Özetle “Türkdil Hıristiyanlar”, Türk milliyetçiliğinin seküler ve etnik sınırlarının anlaşılması açısından önemli olup, öncelikle Türkçe konuşan farklı alfabeyle yazanlar öncelikli Türkçe ve Türk Felsefesi içindedir. Örneğin “Türkdil Anadolulu Ortodoks mübadillerin göç acısını, vatan hasretini ve asıl olarak da Yunanistan'da yerleştirildikleri mahallerdeki koşulları ve sıkıntıları dile getirdikleri Türkçe şiirlerinden bir seçki olan “Muhacirnâme-Karamanlı Muhacirler İçin Şiirin Sedası, (haz. Evangelia Balta ve Aytek Soner Alp, İstanbul: istos yayın, 2016) incelenebilir. Başka dil ve dine mensup diğer Türklerin yazdıklarını da Türk aklının ürünü olarak görüp Türk Felsefesine katkı olarak değerlendirmenin de bu sekuler ve etnik sınırların anlaşılması açısından önemlidir.

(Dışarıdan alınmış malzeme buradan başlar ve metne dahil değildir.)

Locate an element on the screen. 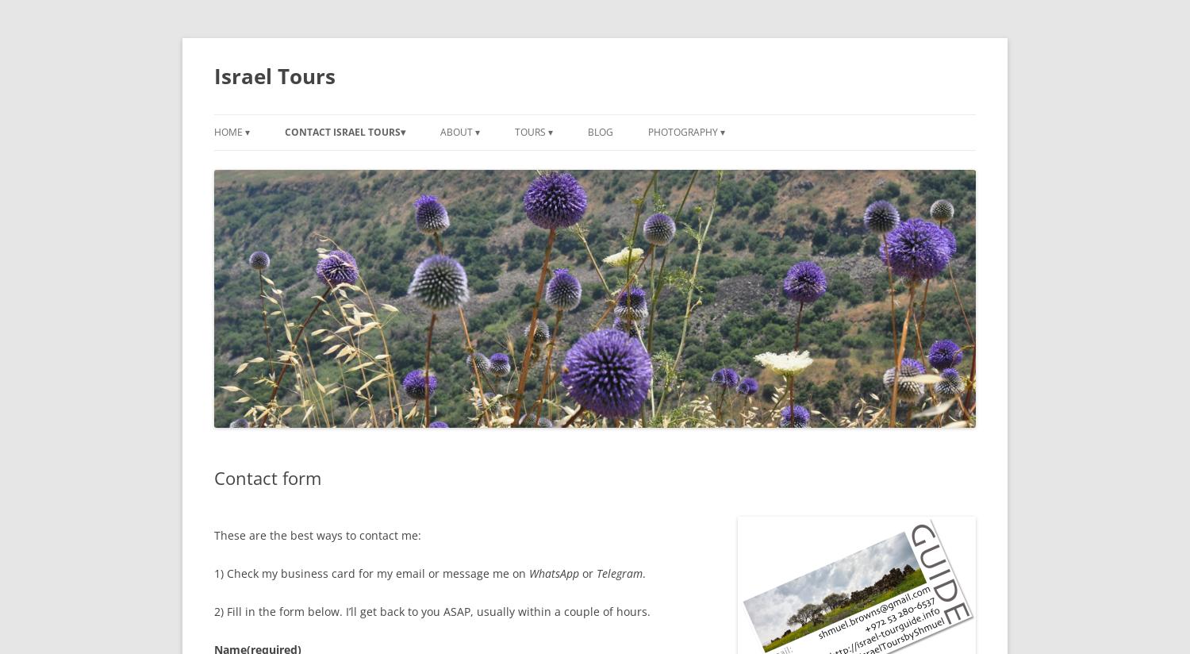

Jeo-felsefe kavramını merkeze almamızın nedeni de tam olarak da budur. Çünkü “Balkanlar’da Türkdilli olan ve Türkçe yazmak için Kiril alfabesini kullanan Slav topluluklar mevcuttu. Hatta Türkçe yazmak için Ermeni alfabesini kullanan, Türkçe konuşan Ermeniler Anadolu’daki Ermeni nüfusunun önemli bir bölümünü oluşturuyordu. (Foti Benlisoy-Stefo Benlisoy, Türk Milliyetçiliğinde Katedilmemiş Bir Yol, Hıristiyan Türkler ve Papa Eftim, (İstanbul: İstos Yayınevi, 2016), 8-11, 348
Sonuç olarak, Türk Müslümanlık Tasavvurunu Arap ve Fars Aklının ürettiği tasavvurdan farkını korurken, Hz. Muhammed (sav) getirdiği sistemden önceki Peygamberlerin öğretisine sahip olan Türklerin de farklı alfabeyle Türkçe ürettiklerini Türkçe Felsefe ve Türk Felsefesi içinde, farklı dil ile ürettiklerini de Türk Felsefesi içinde görülmesi gerektiğini söylüyoruz.